8 comentarios sobre “Algo más sobre el acuerdo de Madrid”

  1. El gobierno espanol de la autonomía de Vascongadas siempre ha tenido un papel secundario, no es de ahora. Estamos ante un traspaso de competencias y gestión presupuestaria de una adminstración, la central periférica, a otra, la autonómica y la foral.
    En definitiva, estamos de un traspaso de negociados del Zetaparo a Patxi López, no de una asunción de soberanía, no equivoquemos al personal, por favor.

    Pero dicho esto el articulista Untalpérez tiene toda la razón: la magistral jugada de Zetaparo, del PSOE, para mantenerse en el poder a cambio de nada, es además de cara a la galería una jugada maestra de presdigitación del PNV, que logra sin haber conseguido nada la imagen de ser un agente político solvente, influyente en Espana, aunque solo sea un zombi político.

    La mejor demostración de que el PNV no ha conseguido nada, que es un zombi que mantienen falsamente vivo los poderes de Madrid -tanto el PSOE como el policía malo, el PP y la caverna mediática- es que el propio PP, quien asegura subirse por las paredes ante el desmoronamiento de Espana ante el chantaje del PNV, ha dejado hacer, pudiendo haber salvado a Espana con su mera abstención y mandado al zombi a su nicho. Pero no; ha calculado que era mucho mejor el ruido de la comedia para sus intereses partidarios a corto plazo… La prueba del algodón de la gran comedia del “acuerdo de Madrid”.
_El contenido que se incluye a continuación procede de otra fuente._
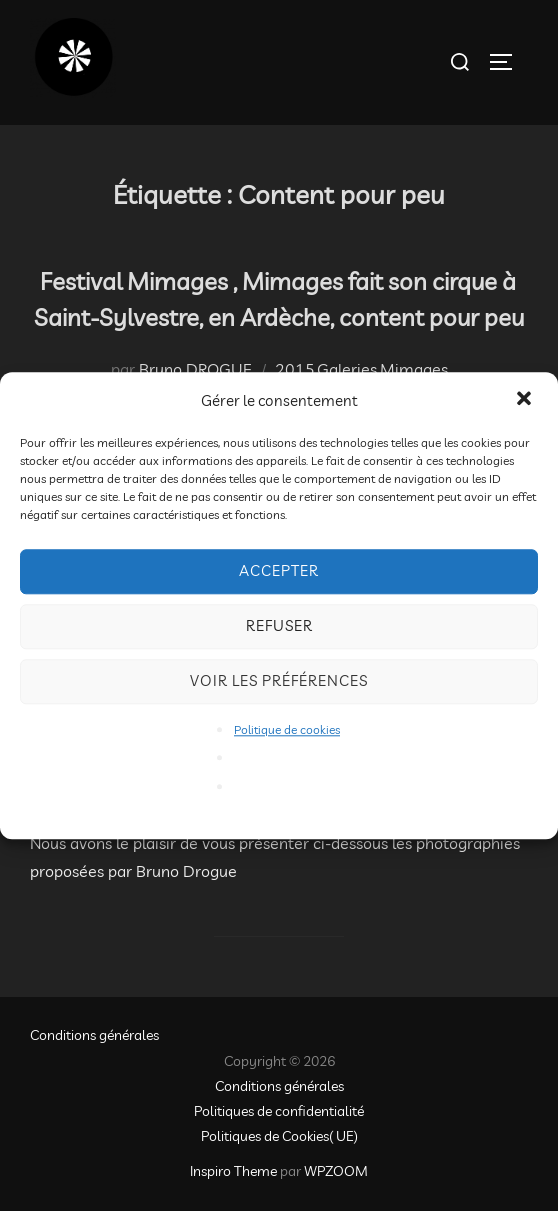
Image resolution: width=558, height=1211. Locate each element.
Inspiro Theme (233, 1171)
    Pero me gusta el título de esta artículo del sr. Untalpérez, sí. Hay algo más sobre el acuerdo de Madrid, lo que no está escrito: el PSOE tiene carta blanca para sacar adelante todo lo que quiera en el próximo bienio, con el apoyo de CVC, Coalición Vasco-Canaria. Por ejemplo nadie -en esto el PP tampoco- será un obstáculo para que el período de cotización de los empleados para tener derecho a una pensión mínima-ínfima sea 20 annos, en lugar de 15 como hasta ahora.

    Claro que para Untalpérez eso será mejor que lo anterior porque la esperanza de vida es mayor, y además en el diario de sesiones de las Cortes espanolas y en La Gaceta de Madrid pondrá Bizkaia, en lugar de Vizcaya. Incluso los cursos del INEM los dará López en lugar de Corbacho!

    1. A eso, precisamente, aludo en la opinión del domingo en Deia, entre otros aspectos. Una bonita paradoja de todo este asunto es que la izquierda abertzale que encabezan Arnaldo Otegi (desde la cárcel) y Rufi Etxeberria (desde la calle) están encantados con la perspectiva de tener a Zapatero 18 meses más. Con elecciones anticipadas y Rajoy en la Moncloa un mes después, lo suyo iba a tener un devenir curioso.

  2. Sí que es grande el Sr Martínez y además Martínez-Labegerie tal y como se hacen llamar Fraga-Iribarne o Rodríguez-Ibarra. Es algo que siempre me ha llamado la atención. ¿ qué querrán decir o demostrar con ello ? y si fuesen Martínez-Fernández o Fraga-Noya o Rodríguez-Martínez ? también se harían llamar así?
    De su argumentación se deducen muchas cosas aunque ninguna novedosa para muchos ciudadanos de este País. Guau ! Guau ! que cabalgamos

    1. Todo acaba siendo nuestro, claro. Pasa lo que con el aleteo de la mariposa, aunque reconozco que en bastante mayor medida. Pero todo tiene un orden, y a unos afecta más que a otros, y unos y otros han hecho sus méritos para ello. No lo dude. Grande, en efecto.

  3. A mí me sigue pareciendo actualmente el PNV un zombi político, mientras que el tal Otegi, pese a estar en el nicho, está más vivo políticamente que el candidato sr. Equis del PNV a lehendakari de la autonomía espanola para Vascongadas.

    Javier, yo me llamo como me llamo, y tú como te llamas. Te gustaría que te llamara Jabier? O Jabyer? Dónde has dejado las normas de urbanidad y cortesía? Cuando te presentan a alguien y te dicen su nombre, discutes acerca de ello? Vayamos al fondo de lo que hablamos y dejémenos de hablar de nuestro perfil personal, que no creo interese a nadie. Esto es un Blog de posts con reflexiones muy interesantes, no un chat-peluquería.